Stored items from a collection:
++++++++++++++++++++

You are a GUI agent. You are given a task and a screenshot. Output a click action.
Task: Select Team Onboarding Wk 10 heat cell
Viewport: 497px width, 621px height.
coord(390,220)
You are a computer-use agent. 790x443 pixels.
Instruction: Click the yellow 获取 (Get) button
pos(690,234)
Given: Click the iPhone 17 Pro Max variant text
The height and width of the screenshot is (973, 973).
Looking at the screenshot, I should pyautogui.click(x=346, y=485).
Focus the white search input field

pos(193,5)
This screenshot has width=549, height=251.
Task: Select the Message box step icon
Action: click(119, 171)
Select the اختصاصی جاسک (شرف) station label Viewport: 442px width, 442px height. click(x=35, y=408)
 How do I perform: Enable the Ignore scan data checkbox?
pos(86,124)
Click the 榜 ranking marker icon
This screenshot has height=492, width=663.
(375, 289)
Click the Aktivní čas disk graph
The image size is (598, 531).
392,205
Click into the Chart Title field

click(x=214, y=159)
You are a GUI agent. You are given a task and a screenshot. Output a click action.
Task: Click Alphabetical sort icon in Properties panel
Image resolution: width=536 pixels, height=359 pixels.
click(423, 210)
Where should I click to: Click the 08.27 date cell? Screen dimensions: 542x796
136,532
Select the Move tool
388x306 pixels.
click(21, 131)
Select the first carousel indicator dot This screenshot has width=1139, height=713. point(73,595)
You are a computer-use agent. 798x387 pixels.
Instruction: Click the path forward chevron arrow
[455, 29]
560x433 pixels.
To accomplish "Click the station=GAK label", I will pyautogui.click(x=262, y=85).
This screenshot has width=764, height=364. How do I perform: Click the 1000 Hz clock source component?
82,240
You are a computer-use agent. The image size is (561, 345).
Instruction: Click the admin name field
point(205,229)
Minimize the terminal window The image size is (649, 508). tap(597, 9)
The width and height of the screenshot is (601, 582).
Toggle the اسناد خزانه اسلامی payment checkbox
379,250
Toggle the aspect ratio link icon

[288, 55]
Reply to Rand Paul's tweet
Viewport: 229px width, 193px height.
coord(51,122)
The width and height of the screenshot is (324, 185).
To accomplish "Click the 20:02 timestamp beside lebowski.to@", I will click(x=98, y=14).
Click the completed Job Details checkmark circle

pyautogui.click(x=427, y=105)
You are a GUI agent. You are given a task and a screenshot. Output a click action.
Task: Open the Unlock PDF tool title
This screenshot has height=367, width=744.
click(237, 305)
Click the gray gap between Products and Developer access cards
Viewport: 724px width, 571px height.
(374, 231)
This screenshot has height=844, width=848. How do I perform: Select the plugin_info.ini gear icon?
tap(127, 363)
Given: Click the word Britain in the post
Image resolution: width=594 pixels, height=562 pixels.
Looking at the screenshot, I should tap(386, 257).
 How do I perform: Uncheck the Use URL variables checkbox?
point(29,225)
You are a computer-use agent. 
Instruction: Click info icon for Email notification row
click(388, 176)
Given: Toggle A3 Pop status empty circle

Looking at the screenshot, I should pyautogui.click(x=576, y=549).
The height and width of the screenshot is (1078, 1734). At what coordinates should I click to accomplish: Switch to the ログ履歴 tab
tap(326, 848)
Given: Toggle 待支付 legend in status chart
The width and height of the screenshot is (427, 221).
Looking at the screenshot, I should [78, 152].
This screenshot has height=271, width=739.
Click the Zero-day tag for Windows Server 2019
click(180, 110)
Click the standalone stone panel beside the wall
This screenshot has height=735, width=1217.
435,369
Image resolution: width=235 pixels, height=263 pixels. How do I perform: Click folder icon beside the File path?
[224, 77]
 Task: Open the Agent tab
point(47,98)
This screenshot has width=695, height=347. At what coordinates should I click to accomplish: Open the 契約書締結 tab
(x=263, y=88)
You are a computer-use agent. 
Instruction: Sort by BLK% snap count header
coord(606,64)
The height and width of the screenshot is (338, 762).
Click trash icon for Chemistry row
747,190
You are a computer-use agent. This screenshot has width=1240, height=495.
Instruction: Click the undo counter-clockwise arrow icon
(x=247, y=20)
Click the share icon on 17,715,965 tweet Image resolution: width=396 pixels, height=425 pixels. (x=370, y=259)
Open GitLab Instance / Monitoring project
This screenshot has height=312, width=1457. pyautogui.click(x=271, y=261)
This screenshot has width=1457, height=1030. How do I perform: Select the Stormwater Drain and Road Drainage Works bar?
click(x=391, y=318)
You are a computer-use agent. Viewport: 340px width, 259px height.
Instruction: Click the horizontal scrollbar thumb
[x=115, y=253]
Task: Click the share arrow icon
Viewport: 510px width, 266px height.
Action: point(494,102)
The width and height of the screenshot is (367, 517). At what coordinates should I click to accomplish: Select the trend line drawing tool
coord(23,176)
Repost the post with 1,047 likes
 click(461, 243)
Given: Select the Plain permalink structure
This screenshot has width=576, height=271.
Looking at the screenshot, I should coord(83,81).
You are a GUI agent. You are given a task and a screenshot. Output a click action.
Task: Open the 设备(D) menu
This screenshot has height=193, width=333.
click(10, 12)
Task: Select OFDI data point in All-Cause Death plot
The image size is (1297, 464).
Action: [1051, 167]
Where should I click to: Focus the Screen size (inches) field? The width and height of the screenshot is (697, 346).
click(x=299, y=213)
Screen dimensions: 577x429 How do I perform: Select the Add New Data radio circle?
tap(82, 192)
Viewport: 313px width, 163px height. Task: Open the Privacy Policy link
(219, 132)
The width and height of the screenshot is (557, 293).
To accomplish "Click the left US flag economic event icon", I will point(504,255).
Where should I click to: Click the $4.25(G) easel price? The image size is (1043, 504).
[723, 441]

++++++++++++++++++++

INSTRUCTIONS TO FOLLOW: Extract each entry in full, exactly as given.

TASK RESULT:
You are a GUI agent. You are given a task and a screenshot. Output a click action.
Task: Select Team Onboarding Wk 10 heat cell
Viewport: 497px width, 621px height.
coord(390,220)
You are a computer-use agent. 790x443 pixels.
Instruction: Click the yellow 获取 (Get) button
pos(690,234)
Given: Click the iPhone 17 Pro Max variant text
The height and width of the screenshot is (973, 973).
Looking at the screenshot, I should pyautogui.click(x=346, y=485).
Focus the white search input field

pos(193,5)
This screenshot has width=549, height=251.
Task: Select the Message box step icon
Action: click(119, 171)
Select the اختصاصی جاسک (شرف) station label Viewport: 442px width, 442px height. click(x=35, y=408)
 How do I perform: Enable the Ignore scan data checkbox?
pos(86,124)
Click the 榜 ranking marker icon
This screenshot has height=492, width=663.
(375, 289)
Click the Aktivní čas disk graph
The image size is (598, 531).
392,205
Click into the Chart Title field

click(x=214, y=159)
You are a GUI agent. You are given a task and a screenshot. Output a click action.
Task: Click Alphabetical sort icon in Properties panel
Image resolution: width=536 pixels, height=359 pixels.
click(423, 210)
Where should I click to: Click the 08.27 date cell? Screen dimensions: 542x796
136,532
Select the Move tool
388x306 pixels.
click(21, 131)
Select the first carousel indicator dot This screenshot has width=1139, height=713. point(73,595)
You are a computer-use agent. 798x387 pixels.
Instruction: Click the path forward chevron arrow
[455, 29]
560x433 pixels.
To accomplish "Click the station=GAK label", I will pyautogui.click(x=262, y=85).
This screenshot has width=764, height=364. How do I perform: Click the 1000 Hz clock source component?
82,240
You are a computer-use agent. The image size is (561, 345).
Instruction: Click the admin name field
point(205,229)
Minimize the terminal window The image size is (649, 508). tap(597, 9)
The width and height of the screenshot is (601, 582).
Toggle the اسناد خزانه اسلامی payment checkbox
379,250
Toggle the aspect ratio link icon

[288, 55]
Reply to Rand Paul's tweet
Viewport: 229px width, 193px height.
coord(51,122)
The width and height of the screenshot is (324, 185).
To accomplish "Click the 20:02 timestamp beside lebowski.to@", I will click(x=98, y=14).
Click the completed Job Details checkmark circle

pyautogui.click(x=427, y=105)
You are a GUI agent. You are given a task and a screenshot. Output a click action.
Task: Open the Unlock PDF tool title
This screenshot has height=367, width=744.
click(237, 305)
Click the gray gap between Products and Developer access cards
Viewport: 724px width, 571px height.
(374, 231)
This screenshot has height=844, width=848. How do I perform: Select the plugin_info.ini gear icon?
tap(127, 363)
Given: Click the word Britain in the post
Image resolution: width=594 pixels, height=562 pixels.
Looking at the screenshot, I should tap(386, 257).
 How do I perform: Uncheck the Use URL variables checkbox?
point(29,225)
You are a computer-use agent. 
Instruction: Click info icon for Email notification row
click(388, 176)
Given: Toggle A3 Pop status empty circle

Looking at the screenshot, I should pyautogui.click(x=576, y=549).
The height and width of the screenshot is (1078, 1734). At what coordinates should I click to accomplish: Switch to the ログ履歴 tab
tap(326, 848)
Given: Toggle 待支付 legend in status chart
The width and height of the screenshot is (427, 221).
Looking at the screenshot, I should [78, 152].
This screenshot has height=271, width=739.
Click the Zero-day tag for Windows Server 2019
click(180, 110)
Click the standalone stone panel beside the wall
This screenshot has height=735, width=1217.
435,369
Image resolution: width=235 pixels, height=263 pixels. How do I perform: Click folder icon beside the File path?
[224, 77]
 Task: Open the Agent tab
point(47,98)
This screenshot has width=695, height=347. At what coordinates should I click to accomplish: Open the 契約書締結 tab
(x=263, y=88)
You are a computer-use agent. 
Instruction: Sort by BLK% snap count header
coord(606,64)
The height and width of the screenshot is (338, 762).
Click trash icon for Chemistry row
747,190
You are a computer-use agent. This screenshot has width=1240, height=495.
Instruction: Click the undo counter-clockwise arrow icon
(x=247, y=20)
Click the share icon on 17,715,965 tweet Image resolution: width=396 pixels, height=425 pixels. (x=370, y=259)
Open GitLab Instance / Monitoring project
This screenshot has height=312, width=1457. pyautogui.click(x=271, y=261)
This screenshot has width=1457, height=1030. How do I perform: Select the Stormwater Drain and Road Drainage Works bar?
click(x=391, y=318)
You are a computer-use agent. Viewport: 340px width, 259px height.
Instruction: Click the horizontal scrollbar thumb
[x=115, y=253]
Task: Click the share arrow icon
Viewport: 510px width, 266px height.
Action: point(494,102)
The width and height of the screenshot is (367, 517). At what coordinates should I click to accomplish: Select the trend line drawing tool
coord(23,176)
Repost the post with 1,047 likes
 click(461, 243)
Given: Select the Plain permalink structure
This screenshot has width=576, height=271.
Looking at the screenshot, I should coord(83,81).
You are a GUI agent. You are given a task and a screenshot. Output a click action.
Task: Open the 设备(D) menu
This screenshot has height=193, width=333.
click(10, 12)
Task: Select OFDI data point in All-Cause Death plot
The image size is (1297, 464).
Action: [1051, 167]
Where should I click to: Focus the Screen size (inches) field? The width and height of the screenshot is (697, 346).
click(x=299, y=213)
Screen dimensions: 577x429 How do I perform: Select the Add New Data radio circle?
tap(82, 192)
Viewport: 313px width, 163px height. Task: Open the Privacy Policy link
(219, 132)
The width and height of the screenshot is (557, 293).
To accomplish "Click the left US flag economic event icon", I will point(504,255).
Where should I click to: Click the $4.25(G) easel price? The image size is (1043, 504).
[723, 441]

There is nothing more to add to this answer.